● **Information given**
◆ ◆ ◆ ◆ ◆

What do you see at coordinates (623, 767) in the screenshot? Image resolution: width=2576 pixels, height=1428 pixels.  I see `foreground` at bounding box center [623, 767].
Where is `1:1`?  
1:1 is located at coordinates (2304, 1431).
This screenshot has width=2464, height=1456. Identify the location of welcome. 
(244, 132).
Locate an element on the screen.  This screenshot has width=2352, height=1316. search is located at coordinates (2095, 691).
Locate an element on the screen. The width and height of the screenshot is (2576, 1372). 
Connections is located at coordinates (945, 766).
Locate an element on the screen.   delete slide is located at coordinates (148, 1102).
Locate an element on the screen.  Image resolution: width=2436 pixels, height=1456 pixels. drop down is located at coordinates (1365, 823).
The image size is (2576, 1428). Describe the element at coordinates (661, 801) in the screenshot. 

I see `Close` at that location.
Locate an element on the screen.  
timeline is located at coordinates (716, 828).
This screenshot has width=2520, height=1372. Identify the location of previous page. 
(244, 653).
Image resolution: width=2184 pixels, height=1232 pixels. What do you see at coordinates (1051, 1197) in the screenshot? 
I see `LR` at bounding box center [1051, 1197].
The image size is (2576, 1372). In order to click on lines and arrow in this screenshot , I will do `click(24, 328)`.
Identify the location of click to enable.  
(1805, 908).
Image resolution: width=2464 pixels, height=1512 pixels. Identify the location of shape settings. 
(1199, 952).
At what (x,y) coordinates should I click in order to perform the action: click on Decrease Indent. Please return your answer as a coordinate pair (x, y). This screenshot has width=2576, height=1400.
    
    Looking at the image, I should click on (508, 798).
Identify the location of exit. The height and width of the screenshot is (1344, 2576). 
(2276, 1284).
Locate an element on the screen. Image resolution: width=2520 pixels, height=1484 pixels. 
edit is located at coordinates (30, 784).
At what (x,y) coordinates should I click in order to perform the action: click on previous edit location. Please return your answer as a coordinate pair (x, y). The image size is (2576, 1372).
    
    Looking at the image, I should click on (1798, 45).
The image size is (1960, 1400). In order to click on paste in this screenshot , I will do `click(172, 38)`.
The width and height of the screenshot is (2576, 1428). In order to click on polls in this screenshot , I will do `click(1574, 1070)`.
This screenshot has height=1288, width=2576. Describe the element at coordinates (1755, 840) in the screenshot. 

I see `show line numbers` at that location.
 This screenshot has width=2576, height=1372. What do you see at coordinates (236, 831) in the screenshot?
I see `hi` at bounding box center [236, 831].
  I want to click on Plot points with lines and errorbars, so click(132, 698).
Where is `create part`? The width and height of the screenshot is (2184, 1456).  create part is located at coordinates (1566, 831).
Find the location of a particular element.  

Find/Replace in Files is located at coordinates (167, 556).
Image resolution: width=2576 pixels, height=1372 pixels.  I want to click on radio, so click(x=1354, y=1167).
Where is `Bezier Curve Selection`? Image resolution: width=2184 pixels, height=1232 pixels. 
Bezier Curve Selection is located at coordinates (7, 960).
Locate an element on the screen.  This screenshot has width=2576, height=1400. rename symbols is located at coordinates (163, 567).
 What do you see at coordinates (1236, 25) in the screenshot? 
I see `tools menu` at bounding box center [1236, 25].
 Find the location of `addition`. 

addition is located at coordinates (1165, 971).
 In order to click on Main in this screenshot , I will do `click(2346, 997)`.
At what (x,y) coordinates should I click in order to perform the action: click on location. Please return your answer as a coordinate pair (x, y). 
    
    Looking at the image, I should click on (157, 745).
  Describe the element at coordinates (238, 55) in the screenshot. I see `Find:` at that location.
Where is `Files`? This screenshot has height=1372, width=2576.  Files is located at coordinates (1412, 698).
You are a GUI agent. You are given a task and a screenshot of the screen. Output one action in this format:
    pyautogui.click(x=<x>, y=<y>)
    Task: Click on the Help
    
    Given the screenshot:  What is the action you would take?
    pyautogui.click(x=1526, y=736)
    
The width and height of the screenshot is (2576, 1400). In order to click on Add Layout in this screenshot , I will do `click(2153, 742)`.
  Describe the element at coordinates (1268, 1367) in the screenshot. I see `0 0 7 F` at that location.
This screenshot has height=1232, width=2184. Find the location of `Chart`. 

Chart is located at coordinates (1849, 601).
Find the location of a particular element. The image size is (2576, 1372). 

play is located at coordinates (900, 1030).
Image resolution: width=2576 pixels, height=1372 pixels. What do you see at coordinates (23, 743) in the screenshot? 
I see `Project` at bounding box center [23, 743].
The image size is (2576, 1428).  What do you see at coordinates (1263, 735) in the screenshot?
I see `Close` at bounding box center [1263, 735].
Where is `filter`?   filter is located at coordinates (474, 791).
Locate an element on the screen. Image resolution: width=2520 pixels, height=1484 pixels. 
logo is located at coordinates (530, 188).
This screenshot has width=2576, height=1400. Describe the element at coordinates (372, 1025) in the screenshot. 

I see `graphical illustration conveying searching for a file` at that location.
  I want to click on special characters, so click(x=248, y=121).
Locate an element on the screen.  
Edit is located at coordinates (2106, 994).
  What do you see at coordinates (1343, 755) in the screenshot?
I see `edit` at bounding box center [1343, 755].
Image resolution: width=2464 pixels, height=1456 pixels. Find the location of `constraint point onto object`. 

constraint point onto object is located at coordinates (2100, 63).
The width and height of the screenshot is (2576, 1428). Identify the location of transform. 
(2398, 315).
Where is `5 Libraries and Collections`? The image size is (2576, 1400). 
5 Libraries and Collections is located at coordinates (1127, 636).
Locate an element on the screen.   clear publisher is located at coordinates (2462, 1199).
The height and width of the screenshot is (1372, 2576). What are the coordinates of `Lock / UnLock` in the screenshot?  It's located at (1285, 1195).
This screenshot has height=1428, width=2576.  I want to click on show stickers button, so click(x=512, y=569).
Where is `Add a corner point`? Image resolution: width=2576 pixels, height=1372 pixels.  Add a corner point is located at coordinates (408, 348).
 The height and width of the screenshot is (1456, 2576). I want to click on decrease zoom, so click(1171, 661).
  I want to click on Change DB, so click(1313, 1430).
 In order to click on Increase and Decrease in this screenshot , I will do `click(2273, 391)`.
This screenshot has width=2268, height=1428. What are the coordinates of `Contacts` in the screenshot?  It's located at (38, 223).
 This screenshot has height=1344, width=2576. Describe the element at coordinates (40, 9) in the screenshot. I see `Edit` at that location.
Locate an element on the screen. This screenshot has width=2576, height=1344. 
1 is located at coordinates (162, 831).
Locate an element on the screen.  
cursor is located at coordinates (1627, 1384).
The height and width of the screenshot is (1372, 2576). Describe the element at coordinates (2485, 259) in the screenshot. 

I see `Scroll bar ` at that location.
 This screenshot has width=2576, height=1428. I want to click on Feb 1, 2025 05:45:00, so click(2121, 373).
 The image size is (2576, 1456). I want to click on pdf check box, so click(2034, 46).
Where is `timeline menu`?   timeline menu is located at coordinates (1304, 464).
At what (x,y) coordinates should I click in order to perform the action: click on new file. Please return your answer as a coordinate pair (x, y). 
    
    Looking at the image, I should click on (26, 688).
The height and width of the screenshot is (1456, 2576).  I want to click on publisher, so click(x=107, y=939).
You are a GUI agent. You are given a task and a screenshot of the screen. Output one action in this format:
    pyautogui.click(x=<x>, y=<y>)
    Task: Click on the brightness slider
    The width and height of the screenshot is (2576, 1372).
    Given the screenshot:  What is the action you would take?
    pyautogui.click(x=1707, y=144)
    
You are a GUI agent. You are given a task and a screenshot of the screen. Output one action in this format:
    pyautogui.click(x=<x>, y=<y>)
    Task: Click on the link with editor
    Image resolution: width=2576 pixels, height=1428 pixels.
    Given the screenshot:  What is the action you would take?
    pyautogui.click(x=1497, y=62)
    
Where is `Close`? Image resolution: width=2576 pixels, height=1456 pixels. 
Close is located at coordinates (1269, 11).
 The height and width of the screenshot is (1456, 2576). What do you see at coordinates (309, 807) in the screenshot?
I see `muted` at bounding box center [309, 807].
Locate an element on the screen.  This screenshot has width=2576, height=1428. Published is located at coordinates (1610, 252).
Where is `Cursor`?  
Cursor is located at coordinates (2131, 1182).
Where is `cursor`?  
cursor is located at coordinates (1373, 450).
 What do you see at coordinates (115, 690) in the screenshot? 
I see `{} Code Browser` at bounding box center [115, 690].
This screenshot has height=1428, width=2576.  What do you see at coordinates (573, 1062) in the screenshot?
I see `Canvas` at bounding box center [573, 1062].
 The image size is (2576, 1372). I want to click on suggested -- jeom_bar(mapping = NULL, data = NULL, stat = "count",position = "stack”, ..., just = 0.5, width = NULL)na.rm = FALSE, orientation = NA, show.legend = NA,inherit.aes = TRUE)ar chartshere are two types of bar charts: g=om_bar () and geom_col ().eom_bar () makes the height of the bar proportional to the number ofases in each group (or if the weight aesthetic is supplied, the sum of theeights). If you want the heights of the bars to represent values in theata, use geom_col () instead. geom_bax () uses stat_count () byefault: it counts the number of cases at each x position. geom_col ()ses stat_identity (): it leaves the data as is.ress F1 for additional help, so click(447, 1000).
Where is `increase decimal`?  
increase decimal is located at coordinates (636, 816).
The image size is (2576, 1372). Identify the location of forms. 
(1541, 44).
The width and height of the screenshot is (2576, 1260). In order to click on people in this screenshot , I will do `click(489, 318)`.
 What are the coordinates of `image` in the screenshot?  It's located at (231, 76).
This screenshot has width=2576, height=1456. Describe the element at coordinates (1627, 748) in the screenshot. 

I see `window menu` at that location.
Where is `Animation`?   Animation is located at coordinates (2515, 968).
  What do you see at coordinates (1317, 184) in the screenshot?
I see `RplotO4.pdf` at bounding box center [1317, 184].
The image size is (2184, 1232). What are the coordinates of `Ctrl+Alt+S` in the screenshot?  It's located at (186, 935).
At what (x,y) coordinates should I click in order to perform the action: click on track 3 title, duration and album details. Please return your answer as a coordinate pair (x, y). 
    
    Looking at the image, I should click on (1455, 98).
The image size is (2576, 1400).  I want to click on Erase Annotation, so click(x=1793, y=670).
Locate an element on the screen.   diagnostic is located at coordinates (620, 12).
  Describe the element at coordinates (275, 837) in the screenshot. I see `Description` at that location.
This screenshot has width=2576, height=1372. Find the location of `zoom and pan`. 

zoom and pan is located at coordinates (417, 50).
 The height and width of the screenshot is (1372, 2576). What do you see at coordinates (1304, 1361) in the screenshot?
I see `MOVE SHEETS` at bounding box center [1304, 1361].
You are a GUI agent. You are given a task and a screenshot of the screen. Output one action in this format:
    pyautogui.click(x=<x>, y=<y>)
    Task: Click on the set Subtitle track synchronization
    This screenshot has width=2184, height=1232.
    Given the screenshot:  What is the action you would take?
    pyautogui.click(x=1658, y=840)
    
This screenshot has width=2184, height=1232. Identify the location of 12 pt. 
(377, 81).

◆ ◆ ◆ ◆ ◆

Output the lines of the records from the line with "coordinates (474, 791)." to the line with "logo is located at coordinates (530, 188)." as a numbered list, leaving out any blank lines.

1. Where is `filter`?   filter is located at coordinates (474, 791).
2. Locate an element on the screen. Image resolution: width=2520 pixels, height=1484 pixels. 
3. logo is located at coordinates (530, 188).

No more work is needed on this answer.